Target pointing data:
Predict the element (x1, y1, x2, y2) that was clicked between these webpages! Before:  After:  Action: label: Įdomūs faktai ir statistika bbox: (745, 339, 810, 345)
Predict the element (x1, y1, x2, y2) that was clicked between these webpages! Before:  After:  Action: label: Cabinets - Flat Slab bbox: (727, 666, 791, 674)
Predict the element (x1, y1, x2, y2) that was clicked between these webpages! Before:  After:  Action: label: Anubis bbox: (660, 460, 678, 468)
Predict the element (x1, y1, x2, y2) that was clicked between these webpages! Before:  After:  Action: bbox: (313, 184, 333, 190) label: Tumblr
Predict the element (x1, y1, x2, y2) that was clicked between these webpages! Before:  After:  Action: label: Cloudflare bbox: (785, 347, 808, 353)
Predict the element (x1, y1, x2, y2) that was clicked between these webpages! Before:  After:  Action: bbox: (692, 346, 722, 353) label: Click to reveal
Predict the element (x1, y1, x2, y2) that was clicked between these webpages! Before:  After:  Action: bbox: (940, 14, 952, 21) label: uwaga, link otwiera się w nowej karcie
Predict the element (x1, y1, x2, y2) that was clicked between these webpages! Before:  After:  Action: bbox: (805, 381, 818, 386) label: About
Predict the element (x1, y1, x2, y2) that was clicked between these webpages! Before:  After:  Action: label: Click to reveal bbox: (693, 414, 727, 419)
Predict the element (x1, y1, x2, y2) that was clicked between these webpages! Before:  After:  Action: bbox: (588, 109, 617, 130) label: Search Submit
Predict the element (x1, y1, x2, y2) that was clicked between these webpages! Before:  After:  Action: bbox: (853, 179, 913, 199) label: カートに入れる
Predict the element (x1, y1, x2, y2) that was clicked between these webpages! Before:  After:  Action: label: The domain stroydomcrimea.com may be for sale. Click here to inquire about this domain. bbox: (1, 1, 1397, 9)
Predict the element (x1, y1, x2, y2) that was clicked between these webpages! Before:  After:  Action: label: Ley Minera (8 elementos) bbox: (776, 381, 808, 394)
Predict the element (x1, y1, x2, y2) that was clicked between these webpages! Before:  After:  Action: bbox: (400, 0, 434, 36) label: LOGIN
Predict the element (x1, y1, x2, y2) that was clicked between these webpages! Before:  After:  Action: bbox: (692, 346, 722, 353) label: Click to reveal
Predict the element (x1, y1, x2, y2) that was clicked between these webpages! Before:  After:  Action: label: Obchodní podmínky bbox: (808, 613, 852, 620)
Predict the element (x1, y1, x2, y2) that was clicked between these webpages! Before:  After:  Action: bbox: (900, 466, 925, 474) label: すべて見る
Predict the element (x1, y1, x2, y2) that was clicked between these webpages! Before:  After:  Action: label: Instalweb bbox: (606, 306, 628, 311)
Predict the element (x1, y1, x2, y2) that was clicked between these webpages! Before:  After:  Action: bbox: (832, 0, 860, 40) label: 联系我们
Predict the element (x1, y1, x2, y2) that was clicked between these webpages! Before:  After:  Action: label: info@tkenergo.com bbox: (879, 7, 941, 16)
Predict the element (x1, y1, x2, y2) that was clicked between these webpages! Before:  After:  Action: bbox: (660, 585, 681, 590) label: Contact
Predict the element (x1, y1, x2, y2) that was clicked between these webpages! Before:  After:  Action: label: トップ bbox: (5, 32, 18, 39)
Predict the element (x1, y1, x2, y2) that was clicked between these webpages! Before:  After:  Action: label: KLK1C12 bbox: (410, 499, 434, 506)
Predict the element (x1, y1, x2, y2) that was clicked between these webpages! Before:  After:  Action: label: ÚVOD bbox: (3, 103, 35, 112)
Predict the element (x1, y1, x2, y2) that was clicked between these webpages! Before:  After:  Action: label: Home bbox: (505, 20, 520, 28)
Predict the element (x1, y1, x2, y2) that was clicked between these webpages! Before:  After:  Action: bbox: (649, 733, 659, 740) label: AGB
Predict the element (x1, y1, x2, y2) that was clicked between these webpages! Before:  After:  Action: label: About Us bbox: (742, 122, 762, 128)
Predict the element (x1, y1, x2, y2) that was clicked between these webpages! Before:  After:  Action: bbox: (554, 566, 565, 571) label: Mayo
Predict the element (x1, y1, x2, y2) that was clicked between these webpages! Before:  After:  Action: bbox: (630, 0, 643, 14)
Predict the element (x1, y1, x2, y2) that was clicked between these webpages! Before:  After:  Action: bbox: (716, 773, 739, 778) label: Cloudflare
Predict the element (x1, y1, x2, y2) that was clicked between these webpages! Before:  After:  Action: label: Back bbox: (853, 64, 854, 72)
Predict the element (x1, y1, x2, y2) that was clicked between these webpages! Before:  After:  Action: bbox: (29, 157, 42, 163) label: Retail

### [AIM]
Rewrite the part that opens with the line containing "64, 854, 72)" and closes at the end of the items, changing "webpages" to "web pages" and leaving everything else as it is.

### [COMPLETE RESPONSE]
Predict the element (x1, y1, x2, y2) that was clicked between these web pages! Before:  After:  Action: label: Back bbox: (853, 64, 854, 72)
Predict the element (x1, y1, x2, y2) that was clicked between these web pages! Before:  After:  Action: bbox: (29, 157, 42, 163) label: Retail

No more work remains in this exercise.